MATERIAL SHOWN |
-- Opening Marker --

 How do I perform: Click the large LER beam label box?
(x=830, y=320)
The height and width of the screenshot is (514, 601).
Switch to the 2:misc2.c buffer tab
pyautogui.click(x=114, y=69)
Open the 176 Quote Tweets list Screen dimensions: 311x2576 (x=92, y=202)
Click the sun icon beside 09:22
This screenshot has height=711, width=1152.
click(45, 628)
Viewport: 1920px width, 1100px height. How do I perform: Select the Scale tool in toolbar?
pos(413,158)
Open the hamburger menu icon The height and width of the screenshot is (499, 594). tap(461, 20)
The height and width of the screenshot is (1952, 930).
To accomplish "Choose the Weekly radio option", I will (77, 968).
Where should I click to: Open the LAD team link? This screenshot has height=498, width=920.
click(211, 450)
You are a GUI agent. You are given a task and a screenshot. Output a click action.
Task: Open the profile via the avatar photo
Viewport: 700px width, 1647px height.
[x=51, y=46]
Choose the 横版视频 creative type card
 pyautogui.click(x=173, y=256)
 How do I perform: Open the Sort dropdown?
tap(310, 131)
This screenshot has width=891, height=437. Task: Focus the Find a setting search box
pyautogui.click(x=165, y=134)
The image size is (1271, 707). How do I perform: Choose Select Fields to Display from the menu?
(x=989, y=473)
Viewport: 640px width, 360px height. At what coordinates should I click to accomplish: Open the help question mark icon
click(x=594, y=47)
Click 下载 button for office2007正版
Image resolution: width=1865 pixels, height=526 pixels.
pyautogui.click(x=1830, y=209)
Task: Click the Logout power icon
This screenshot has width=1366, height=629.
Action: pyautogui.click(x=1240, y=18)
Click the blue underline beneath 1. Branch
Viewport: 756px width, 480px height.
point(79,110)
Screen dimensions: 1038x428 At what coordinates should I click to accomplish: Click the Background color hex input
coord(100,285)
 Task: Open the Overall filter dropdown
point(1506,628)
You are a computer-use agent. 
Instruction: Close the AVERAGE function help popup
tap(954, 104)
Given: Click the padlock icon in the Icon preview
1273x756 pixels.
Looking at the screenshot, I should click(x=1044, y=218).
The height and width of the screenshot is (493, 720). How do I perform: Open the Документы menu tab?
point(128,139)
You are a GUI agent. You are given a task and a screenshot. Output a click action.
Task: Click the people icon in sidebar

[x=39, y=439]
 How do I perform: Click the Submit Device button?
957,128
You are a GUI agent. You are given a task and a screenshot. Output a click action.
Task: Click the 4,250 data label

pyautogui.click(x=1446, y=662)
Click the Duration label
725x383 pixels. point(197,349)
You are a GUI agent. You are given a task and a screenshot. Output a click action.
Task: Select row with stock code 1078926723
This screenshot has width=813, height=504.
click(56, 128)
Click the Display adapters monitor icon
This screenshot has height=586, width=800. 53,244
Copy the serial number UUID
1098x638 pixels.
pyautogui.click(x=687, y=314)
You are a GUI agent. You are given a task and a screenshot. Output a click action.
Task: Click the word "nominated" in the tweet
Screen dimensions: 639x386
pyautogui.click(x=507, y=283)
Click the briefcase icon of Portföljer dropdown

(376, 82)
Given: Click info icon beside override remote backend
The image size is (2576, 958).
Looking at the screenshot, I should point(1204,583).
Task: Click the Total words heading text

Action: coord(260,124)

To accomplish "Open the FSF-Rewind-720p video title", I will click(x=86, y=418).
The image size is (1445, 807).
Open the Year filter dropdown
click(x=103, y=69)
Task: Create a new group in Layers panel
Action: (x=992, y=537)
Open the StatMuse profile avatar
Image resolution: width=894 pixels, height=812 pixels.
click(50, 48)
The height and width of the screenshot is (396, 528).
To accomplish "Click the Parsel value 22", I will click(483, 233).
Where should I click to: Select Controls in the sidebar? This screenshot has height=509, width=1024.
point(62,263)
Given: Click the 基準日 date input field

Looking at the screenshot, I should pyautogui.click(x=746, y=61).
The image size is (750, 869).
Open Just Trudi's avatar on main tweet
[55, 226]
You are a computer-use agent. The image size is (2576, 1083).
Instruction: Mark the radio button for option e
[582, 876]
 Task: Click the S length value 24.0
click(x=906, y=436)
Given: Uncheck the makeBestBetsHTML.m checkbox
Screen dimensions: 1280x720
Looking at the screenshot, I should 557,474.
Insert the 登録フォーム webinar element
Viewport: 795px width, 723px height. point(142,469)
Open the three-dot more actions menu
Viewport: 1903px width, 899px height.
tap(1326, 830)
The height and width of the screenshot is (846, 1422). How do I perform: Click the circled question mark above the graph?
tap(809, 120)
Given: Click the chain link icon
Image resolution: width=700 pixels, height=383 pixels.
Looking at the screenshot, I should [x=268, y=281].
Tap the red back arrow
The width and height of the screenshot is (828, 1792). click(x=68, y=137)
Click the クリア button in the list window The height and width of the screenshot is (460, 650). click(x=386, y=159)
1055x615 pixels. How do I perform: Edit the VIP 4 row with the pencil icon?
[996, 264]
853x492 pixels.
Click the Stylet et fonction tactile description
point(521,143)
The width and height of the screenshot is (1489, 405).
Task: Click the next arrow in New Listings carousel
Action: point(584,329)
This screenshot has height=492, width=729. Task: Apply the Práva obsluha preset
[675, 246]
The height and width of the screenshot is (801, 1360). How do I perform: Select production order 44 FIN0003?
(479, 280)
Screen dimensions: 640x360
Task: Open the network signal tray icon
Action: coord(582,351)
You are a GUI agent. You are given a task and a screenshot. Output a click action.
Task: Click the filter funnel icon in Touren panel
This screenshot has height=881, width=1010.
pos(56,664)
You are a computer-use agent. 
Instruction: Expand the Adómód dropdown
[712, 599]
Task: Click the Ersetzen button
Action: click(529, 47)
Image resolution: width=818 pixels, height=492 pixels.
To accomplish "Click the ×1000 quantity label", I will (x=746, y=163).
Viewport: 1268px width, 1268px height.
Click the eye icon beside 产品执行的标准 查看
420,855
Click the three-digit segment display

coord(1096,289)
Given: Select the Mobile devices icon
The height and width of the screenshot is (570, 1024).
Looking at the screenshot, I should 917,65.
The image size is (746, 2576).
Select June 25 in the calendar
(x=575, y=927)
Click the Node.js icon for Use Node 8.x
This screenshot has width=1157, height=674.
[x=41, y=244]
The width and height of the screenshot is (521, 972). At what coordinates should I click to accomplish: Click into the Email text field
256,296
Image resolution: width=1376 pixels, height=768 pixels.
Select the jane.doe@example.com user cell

-- Closing Marker --

TASK ITEM | Your task is to retype the entries verbatim, starting with the line that holds "Instruction: Close the" and stopping after the line that holds "The image size is (1445, 807).".

RESULT FOR THIS EXERCISE |
Instruction: Close the AVERAGE function help popup
tap(954, 104)
Given: Click the padlock icon in the Icon preview
1273x756 pixels.
Looking at the screenshot, I should click(x=1044, y=218).
The height and width of the screenshot is (493, 720). How do I perform: Open the Документы menu tab?
point(128,139)
You are a GUI agent. You are given a task and a screenshot. Output a click action.
Task: Click the people icon in sidebar

[x=39, y=439]
 How do I perform: Click the Submit Device button?
957,128
You are a GUI agent. You are given a task and a screenshot. Output a click action.
Task: Click the 4,250 data label

pyautogui.click(x=1446, y=662)
Click the Duration label
725x383 pixels. point(197,349)
You are a GUI agent. You are given a task and a screenshot. Output a click action.
Task: Select row with stock code 1078926723
This screenshot has width=813, height=504.
click(56, 128)
Click the Display adapters monitor icon
This screenshot has height=586, width=800. 53,244
Copy the serial number UUID
1098x638 pixels.
pyautogui.click(x=687, y=314)
You are a GUI agent. You are given a task and a screenshot. Output a click action.
Task: Click the word "nominated" in the tweet
Screen dimensions: 639x386
pyautogui.click(x=507, y=283)
Click the briefcase icon of Portföljer dropdown

(376, 82)
Given: Click info icon beside override remote backend
The image size is (2576, 958).
Looking at the screenshot, I should point(1204,583).
Task: Click the Total words heading text

Action: coord(260,124)

To accomplish "Open the FSF-Rewind-720p video title", I will click(x=86, y=418).
The image size is (1445, 807).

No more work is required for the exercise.